BEGIN Data section

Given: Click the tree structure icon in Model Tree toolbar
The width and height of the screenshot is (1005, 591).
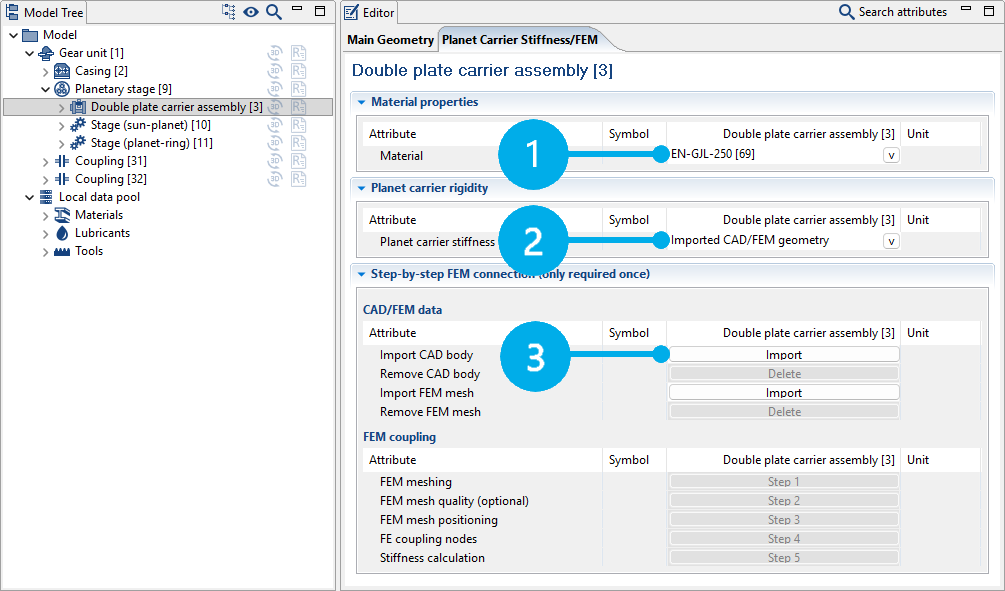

END Data section
BEGIN Data section

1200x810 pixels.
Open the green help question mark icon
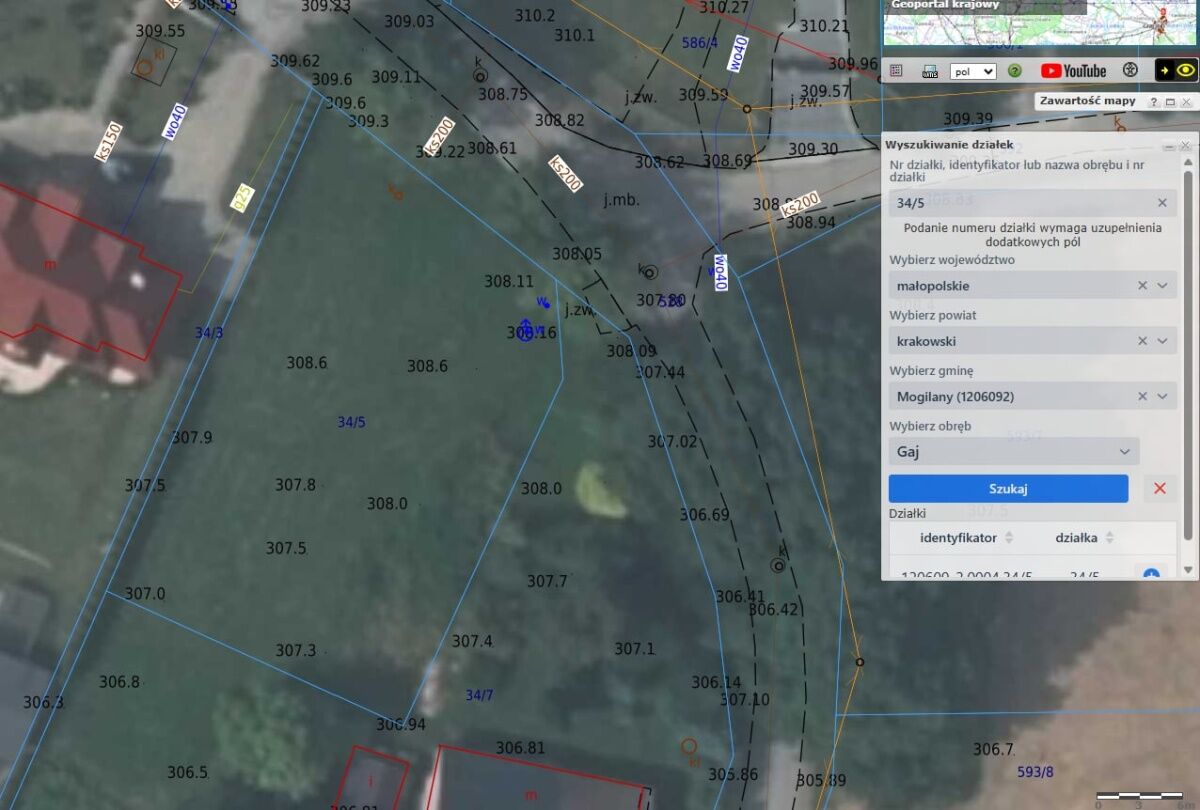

END Data section
BEGIN Data section

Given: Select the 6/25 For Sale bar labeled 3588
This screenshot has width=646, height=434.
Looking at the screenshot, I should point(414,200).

END Data section

* What is being asked:
Rewrite the data lines starting at "1200x810 pixels." and ending at "Open the green help question mark icon", swapping "green" for "blue" and leaving everything else the same.

* Reply:
1200x810 pixels.
Open the blue help question mark icon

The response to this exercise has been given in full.